● **THE TASK**
Scan the entries below. Report each line where the string "Grundplatten" occurs.

● **RECORDS SHOWN**

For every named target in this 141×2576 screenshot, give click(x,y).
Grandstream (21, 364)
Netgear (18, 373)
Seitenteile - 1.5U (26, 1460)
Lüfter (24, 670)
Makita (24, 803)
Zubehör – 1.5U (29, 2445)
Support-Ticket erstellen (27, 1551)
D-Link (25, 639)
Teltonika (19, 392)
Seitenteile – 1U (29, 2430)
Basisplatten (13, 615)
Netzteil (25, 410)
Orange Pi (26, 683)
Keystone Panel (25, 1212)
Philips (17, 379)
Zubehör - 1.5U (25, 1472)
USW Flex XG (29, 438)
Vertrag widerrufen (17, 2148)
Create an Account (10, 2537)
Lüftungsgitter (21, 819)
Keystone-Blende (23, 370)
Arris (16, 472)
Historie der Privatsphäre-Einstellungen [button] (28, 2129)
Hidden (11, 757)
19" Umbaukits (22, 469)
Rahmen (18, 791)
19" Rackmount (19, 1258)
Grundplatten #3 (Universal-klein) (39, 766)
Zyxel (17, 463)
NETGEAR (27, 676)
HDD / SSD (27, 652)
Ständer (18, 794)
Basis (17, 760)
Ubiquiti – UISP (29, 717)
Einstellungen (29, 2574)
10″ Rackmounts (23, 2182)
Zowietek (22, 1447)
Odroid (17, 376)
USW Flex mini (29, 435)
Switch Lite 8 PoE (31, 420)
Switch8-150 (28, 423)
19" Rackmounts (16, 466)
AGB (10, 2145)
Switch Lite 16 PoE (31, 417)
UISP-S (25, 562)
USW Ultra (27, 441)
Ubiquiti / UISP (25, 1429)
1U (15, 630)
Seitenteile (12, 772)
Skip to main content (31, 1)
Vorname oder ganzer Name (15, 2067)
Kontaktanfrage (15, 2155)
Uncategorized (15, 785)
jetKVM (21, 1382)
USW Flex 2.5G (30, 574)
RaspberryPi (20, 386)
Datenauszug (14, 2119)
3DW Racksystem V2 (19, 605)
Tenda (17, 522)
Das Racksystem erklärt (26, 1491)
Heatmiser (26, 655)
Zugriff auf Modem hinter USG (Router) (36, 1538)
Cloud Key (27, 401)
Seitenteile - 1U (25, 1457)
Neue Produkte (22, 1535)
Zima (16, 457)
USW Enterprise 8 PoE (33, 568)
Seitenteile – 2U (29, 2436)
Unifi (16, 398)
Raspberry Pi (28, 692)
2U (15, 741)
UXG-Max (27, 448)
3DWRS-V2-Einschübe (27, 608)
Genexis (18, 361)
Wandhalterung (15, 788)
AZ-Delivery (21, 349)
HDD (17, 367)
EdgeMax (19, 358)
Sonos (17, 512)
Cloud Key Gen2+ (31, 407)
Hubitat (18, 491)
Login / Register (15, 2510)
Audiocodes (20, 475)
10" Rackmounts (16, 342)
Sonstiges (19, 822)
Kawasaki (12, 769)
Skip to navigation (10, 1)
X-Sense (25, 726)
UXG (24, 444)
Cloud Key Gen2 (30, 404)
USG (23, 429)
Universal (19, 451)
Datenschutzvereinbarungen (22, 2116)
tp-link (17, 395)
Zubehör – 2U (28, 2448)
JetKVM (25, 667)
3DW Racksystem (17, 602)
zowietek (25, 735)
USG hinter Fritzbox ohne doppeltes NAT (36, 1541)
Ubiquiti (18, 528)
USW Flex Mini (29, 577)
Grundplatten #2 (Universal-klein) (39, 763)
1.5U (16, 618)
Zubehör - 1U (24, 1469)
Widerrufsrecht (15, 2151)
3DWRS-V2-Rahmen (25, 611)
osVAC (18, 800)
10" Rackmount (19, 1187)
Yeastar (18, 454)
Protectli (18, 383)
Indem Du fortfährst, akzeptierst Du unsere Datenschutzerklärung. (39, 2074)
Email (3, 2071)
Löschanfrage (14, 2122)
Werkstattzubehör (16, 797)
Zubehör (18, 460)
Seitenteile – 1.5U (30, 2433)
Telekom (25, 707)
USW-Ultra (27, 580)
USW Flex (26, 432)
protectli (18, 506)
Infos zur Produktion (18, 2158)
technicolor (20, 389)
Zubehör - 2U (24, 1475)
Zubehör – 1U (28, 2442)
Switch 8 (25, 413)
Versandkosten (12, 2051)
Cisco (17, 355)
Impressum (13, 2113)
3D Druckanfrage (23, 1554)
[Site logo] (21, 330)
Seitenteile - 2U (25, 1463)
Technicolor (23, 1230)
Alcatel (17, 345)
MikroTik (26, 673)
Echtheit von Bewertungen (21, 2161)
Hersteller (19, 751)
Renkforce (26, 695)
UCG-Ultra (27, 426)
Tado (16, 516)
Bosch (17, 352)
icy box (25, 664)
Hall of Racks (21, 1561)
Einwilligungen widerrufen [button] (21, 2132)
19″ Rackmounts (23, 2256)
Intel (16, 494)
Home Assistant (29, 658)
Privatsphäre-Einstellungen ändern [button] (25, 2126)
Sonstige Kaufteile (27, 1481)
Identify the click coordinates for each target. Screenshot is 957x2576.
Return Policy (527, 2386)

* * *

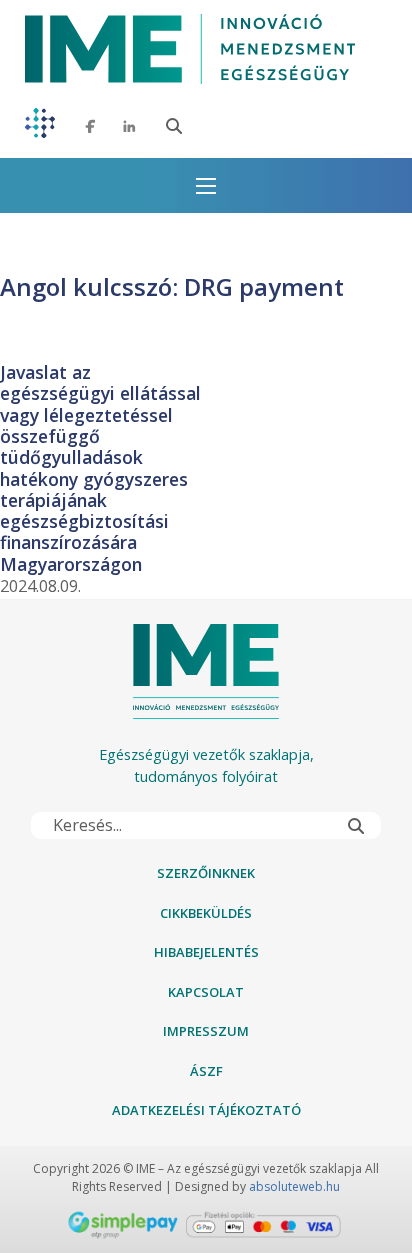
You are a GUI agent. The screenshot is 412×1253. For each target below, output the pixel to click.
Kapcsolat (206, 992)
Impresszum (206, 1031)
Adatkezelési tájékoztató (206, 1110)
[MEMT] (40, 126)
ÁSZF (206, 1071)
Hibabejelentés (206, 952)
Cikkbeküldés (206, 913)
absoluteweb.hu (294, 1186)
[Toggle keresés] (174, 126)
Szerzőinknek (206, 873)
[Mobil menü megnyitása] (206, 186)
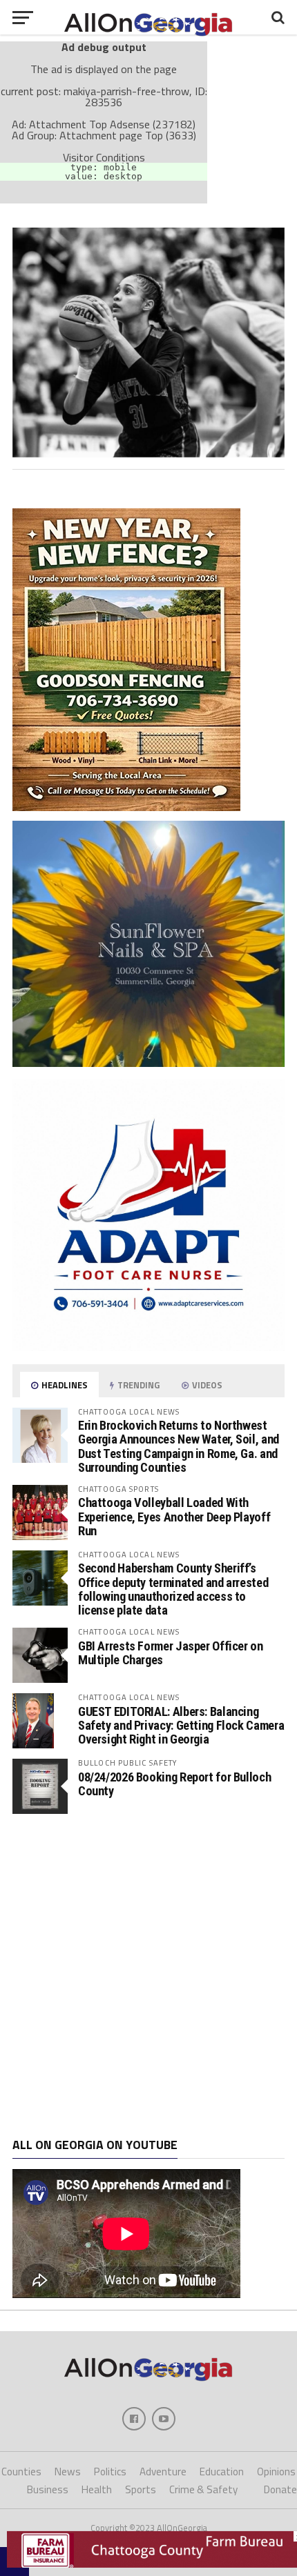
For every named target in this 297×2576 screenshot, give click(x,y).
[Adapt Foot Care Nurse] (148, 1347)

==

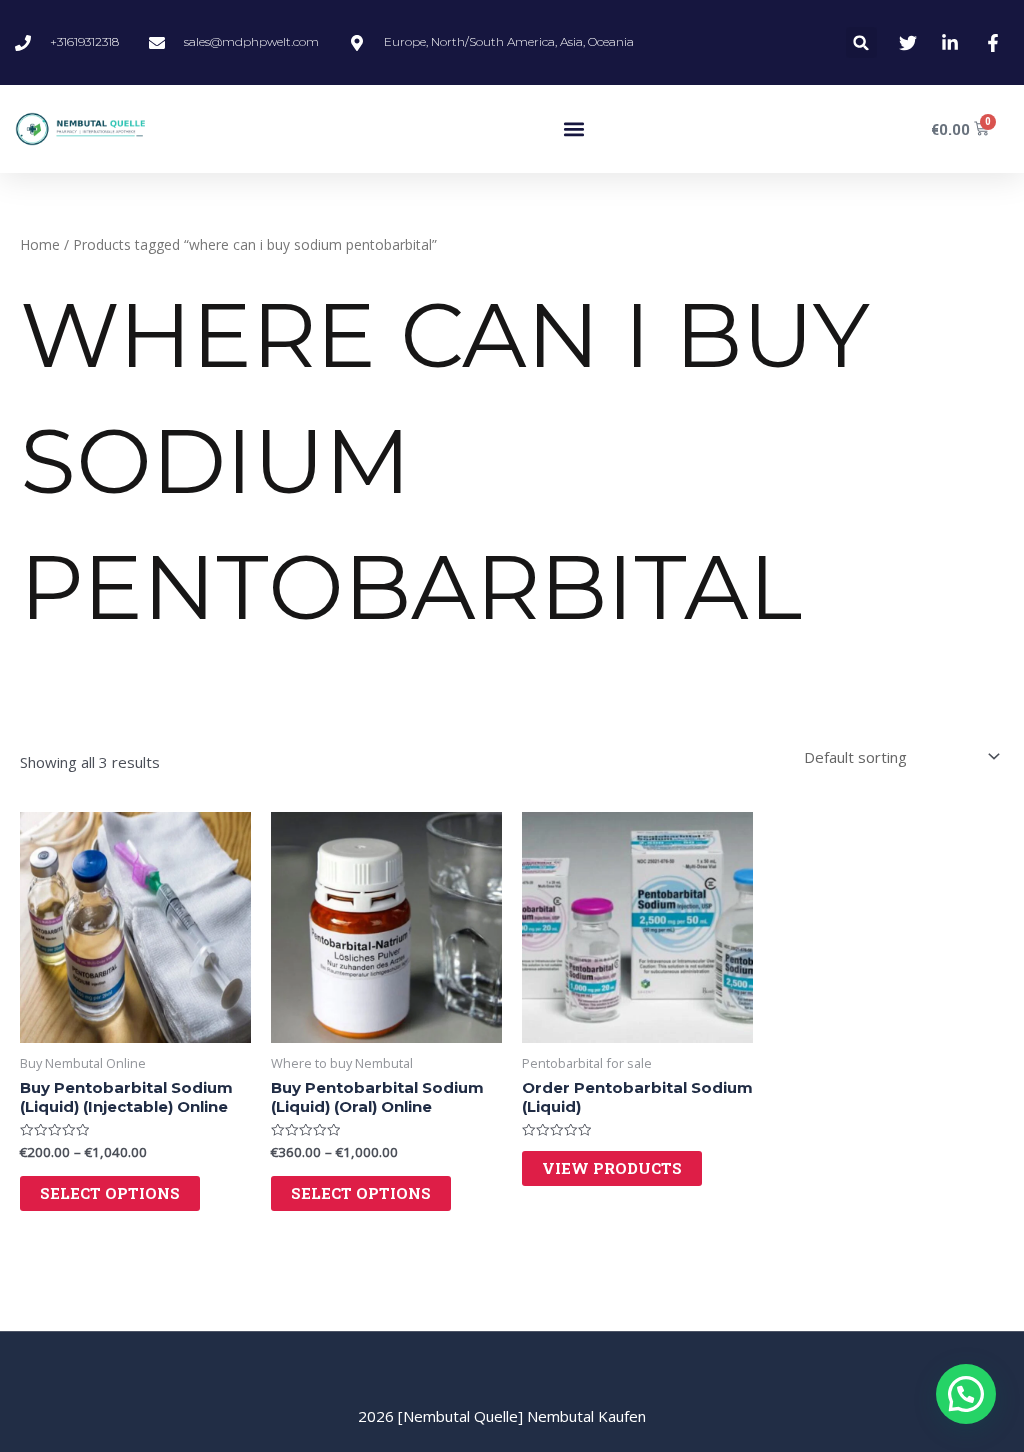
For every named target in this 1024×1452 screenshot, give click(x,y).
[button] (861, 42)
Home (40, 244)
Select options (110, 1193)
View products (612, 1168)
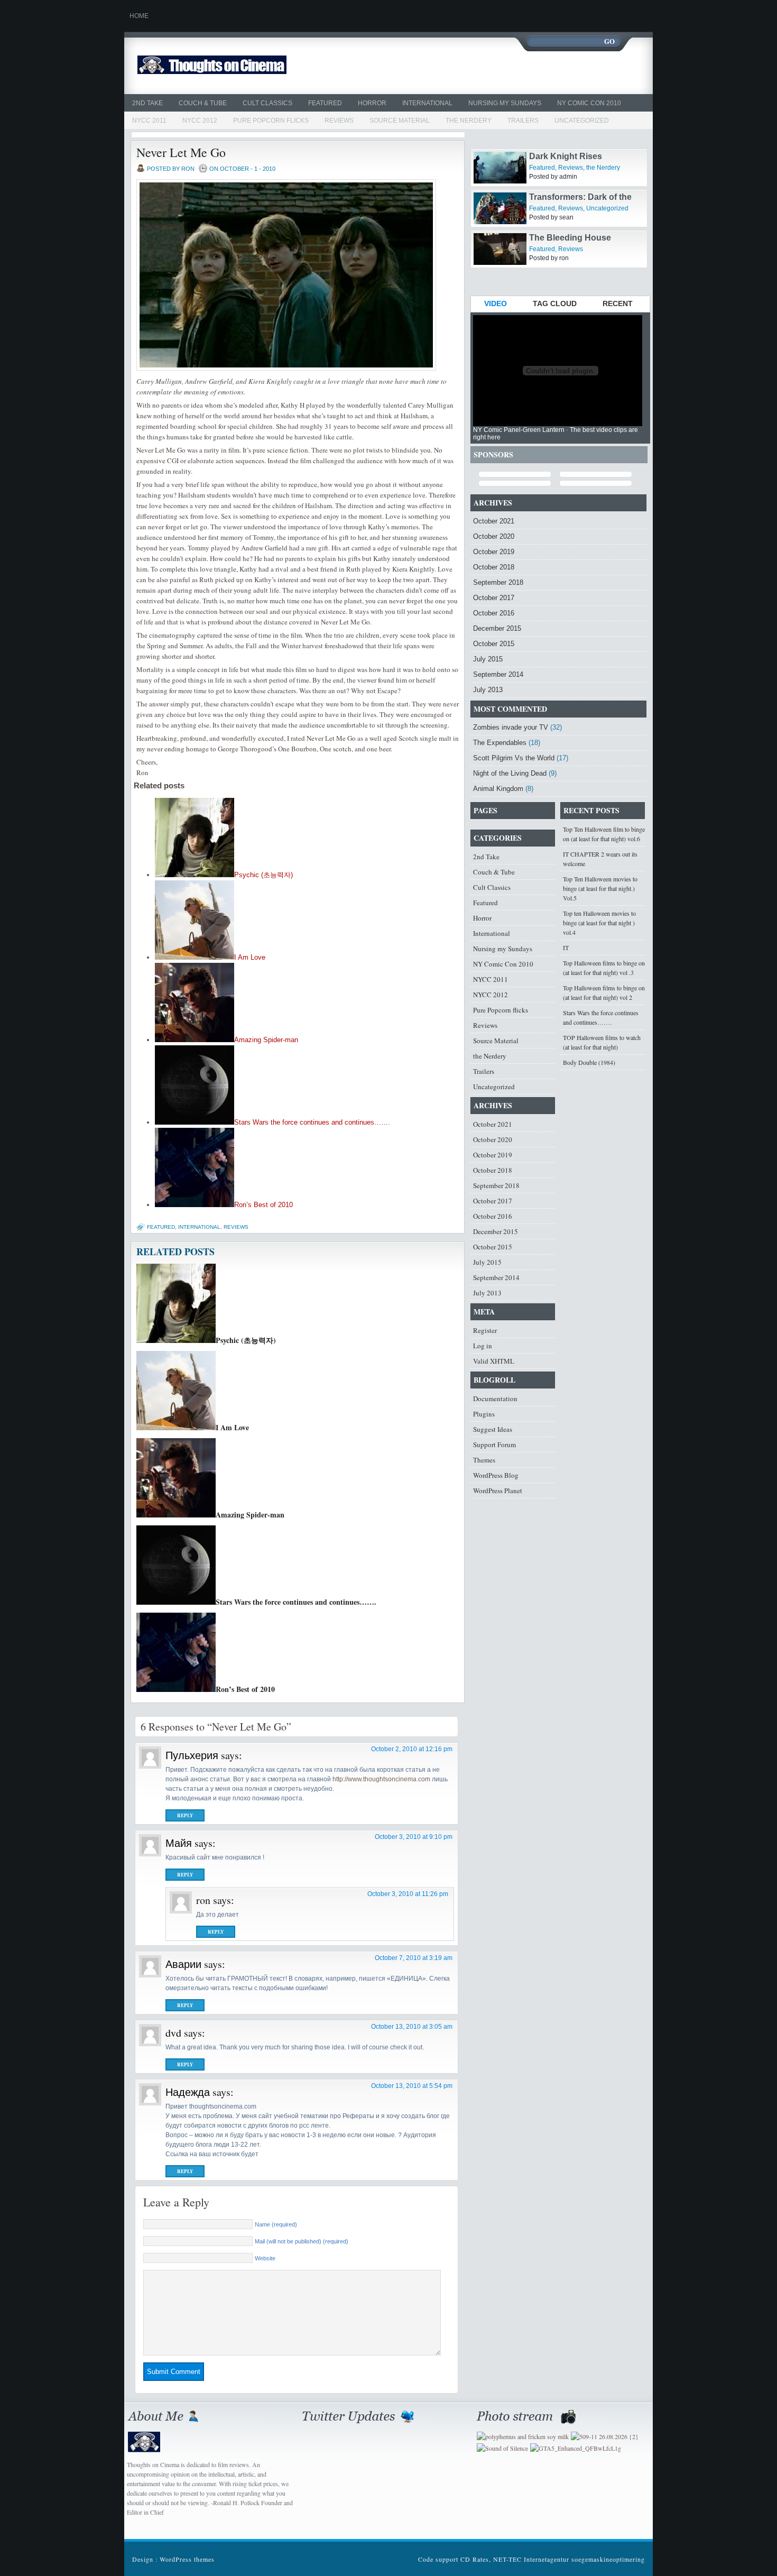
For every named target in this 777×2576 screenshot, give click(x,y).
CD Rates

● **EXERCISE ANSWER**
Grundplatten #3 (Universal-klein) (39, 766)
Grundplatten #2 (Universal-klein) (39, 763)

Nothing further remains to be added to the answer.